2021 Energy Infrastructure Council Conference Recap: Talking energy transition and more

05/25/21 | Mauricio Samaniego


  • While renewable energy capacity is expected to grow significantly in the coming decades, it also faces massive challenges for widespread adoption.
  • With the growing pressure to decarbonize, midstream companies provide a backbone for carbon capture and hydrogen to provide viable solutions in the future, particularly for hard-to-abate sectors critical to the economy.
  • Building on the constructive tone set in 1Q21, midstream outlooks remain upbeat on expectations of an improving commodity environment in 2022, with some companies also providing color around short-term and long-term opportunities from the energy transition.
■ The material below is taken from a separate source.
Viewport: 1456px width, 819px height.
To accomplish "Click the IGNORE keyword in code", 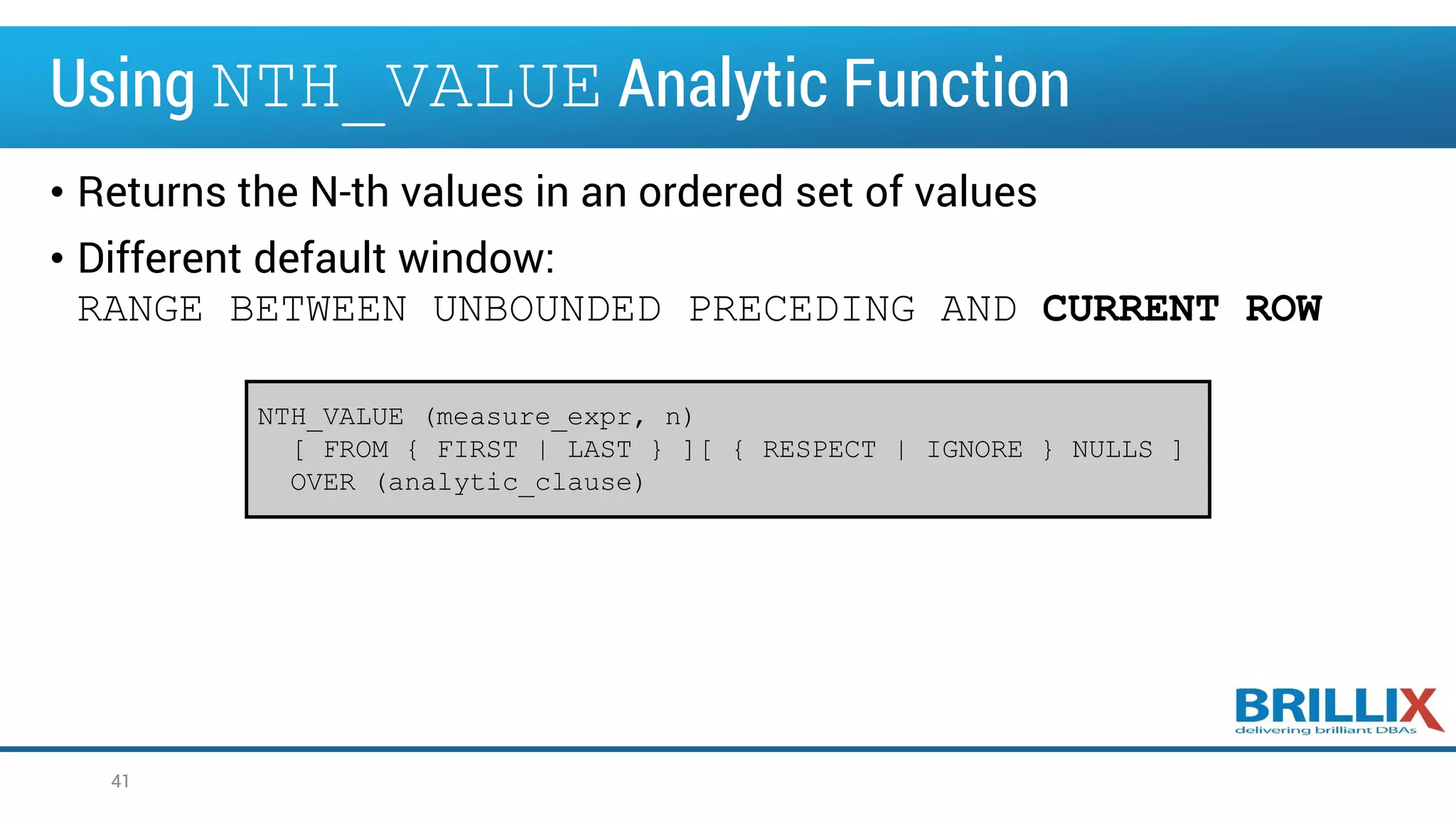I will click(974, 449).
Last week we virtually attended the Energy Infrastructure Council (EIC) Investor Conference in Las Vegas. We heard from a wide range of industry stakeholders, from lawyers to analysts to key members from traditional and renewable infrastructure companies. This year’s conference largely emphasized ESG trends and provided insight into the regulatory, political, and macro issues affecting the energy infrastructure space. While the main topic of discussion was the energy transition and its impact on energy infrastructure, attending midstream companies also provided additional color around their outlooks, among providing other updates.

Midstream outlook holds positive.
Building on the constructive tone set by the “beat and raise” quarter in 1Q21, attending midstream management teams provided largely upbeat commentary around the demand outlook on expectations of an improving commodity environment in 2022. Companies highlighted expectations for more robust volume growth in 2022 and alluded to favorable operating leverage and steady capital spending levels. Capital allocation was also largely topical, while management teams indicated distribution growth remains an option, share buybacks seemed the preferred payout in the short term, with most emphasizing the option for opportunistic buybacks in 2021. Inflation also came up in several discussions, with most management teams seeing some cost pressures but no significant impacts and a handful of management teams alluding to contract protections as further insulation from inflation. Regarding developments around the energy transition, management teams highlighted short term opportunities around gas capture, renewable fuels, as well as the evaluation of longer-term opportunities from hydrogen and carbon capture.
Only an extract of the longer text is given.